GOAL
Put the records into a JSON list of strings with one string per line, leaving out blank lines. Begin at the first line of the records and stop after the line that contains "coordinates (60, 127).".

PROVIDED RECORDS

────────────────────────────────────────

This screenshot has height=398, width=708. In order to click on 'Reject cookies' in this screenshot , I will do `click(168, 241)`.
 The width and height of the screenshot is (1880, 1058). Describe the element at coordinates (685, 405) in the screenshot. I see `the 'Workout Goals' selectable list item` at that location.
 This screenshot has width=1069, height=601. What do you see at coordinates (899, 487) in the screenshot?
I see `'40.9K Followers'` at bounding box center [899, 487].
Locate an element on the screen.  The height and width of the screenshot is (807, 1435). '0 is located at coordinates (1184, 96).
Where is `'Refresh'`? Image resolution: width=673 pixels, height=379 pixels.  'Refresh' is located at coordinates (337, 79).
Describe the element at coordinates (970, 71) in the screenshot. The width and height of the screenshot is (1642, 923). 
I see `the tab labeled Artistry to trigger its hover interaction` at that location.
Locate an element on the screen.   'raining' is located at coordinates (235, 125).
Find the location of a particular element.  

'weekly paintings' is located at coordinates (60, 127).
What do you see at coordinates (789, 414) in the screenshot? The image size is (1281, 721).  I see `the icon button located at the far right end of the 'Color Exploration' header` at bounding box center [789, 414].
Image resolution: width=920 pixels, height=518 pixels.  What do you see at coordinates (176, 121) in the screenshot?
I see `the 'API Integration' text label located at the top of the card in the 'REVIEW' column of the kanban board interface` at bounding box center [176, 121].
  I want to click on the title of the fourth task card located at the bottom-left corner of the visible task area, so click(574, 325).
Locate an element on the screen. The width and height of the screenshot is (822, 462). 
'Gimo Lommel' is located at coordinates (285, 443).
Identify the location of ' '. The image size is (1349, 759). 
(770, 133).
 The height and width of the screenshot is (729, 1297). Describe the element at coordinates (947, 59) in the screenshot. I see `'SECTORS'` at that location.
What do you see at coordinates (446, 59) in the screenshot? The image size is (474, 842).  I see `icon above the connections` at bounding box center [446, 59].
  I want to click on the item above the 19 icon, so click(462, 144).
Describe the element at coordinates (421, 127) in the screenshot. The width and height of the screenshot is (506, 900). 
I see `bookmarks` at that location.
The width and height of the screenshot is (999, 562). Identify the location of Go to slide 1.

────────────────────────────────────────

ANSWER TO THE TASK
[
  "This screenshot has height=398, width=708. In order to click on 'Reject cookies' in this screenshot , I will do `click(168, 241)`.",
  " The width and height of the screenshot is (1880, 1058). Describe the element at coordinates (685, 405) in the screenshot. I see `the 'Workout Goals' selectable list item` at that location.",
  " This screenshot has width=1069, height=601. What do you see at coordinates (899, 487) in the screenshot?",
  "I see `'40.9K Followers'` at bounding box center [899, 487].",
  "Locate an element on the screen.  The height and width of the screenshot is (807, 1435). '0 is located at coordinates (1184, 96).",
  "Where is `'Refresh'`? Image resolution: width=673 pixels, height=379 pixels.  'Refresh' is located at coordinates (337, 79).",
  "Describe the element at coordinates (970, 71) in the screenshot. The width and height of the screenshot is (1642, 923). ",
  "I see `the tab labeled Artistry to trigger its hover interaction` at that location.",
  "Locate an element on the screen.   'raining' is located at coordinates (235, 125).",
  "Find the location of a particular element.  ",
  "'weekly paintings' is located at coordinates (60, 127)."
]